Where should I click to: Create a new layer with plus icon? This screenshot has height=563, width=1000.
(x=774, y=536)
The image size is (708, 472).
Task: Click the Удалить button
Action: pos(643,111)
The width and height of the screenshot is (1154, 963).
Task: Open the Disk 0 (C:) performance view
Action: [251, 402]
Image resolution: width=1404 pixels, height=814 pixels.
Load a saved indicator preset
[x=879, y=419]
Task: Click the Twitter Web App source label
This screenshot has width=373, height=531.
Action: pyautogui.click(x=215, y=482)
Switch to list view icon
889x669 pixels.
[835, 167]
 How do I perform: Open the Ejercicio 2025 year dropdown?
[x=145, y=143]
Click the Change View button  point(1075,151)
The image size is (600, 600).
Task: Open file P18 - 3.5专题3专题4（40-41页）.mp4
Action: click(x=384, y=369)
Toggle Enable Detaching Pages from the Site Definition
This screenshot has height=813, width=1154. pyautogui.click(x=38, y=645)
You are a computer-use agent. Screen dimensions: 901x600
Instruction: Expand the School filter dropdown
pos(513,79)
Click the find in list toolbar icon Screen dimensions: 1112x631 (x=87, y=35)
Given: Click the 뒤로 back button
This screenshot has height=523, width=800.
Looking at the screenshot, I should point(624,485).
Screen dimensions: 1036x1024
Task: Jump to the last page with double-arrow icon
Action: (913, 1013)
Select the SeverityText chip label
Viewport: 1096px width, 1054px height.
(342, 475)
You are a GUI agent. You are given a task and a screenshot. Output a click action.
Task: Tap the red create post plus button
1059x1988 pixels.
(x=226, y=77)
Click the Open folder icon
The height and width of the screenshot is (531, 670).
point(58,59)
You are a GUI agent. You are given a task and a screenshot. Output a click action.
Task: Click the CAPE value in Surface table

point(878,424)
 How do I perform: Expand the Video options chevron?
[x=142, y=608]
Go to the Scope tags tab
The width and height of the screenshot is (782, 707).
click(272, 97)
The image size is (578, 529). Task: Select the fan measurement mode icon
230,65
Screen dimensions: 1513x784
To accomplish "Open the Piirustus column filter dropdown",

:::

◆ **Assignment**: Give back exactly the lines of the listing above that run from the line with "You are a computer-use" to the line with "Select the SeverityText chip label", inclusive.

◆ **Exercise response**:
You are a computer-use agent. Screen dimensions: 901x600
Instruction: Expand the School filter dropdown
pos(513,79)
Click the find in list toolbar icon Screen dimensions: 1112x631 (x=87, y=35)
Given: Click the 뒤로 back button
This screenshot has height=523, width=800.
Looking at the screenshot, I should point(624,485).
Screen dimensions: 1036x1024
Task: Jump to the last page with double-arrow icon
Action: (913, 1013)
Select the SeverityText chip label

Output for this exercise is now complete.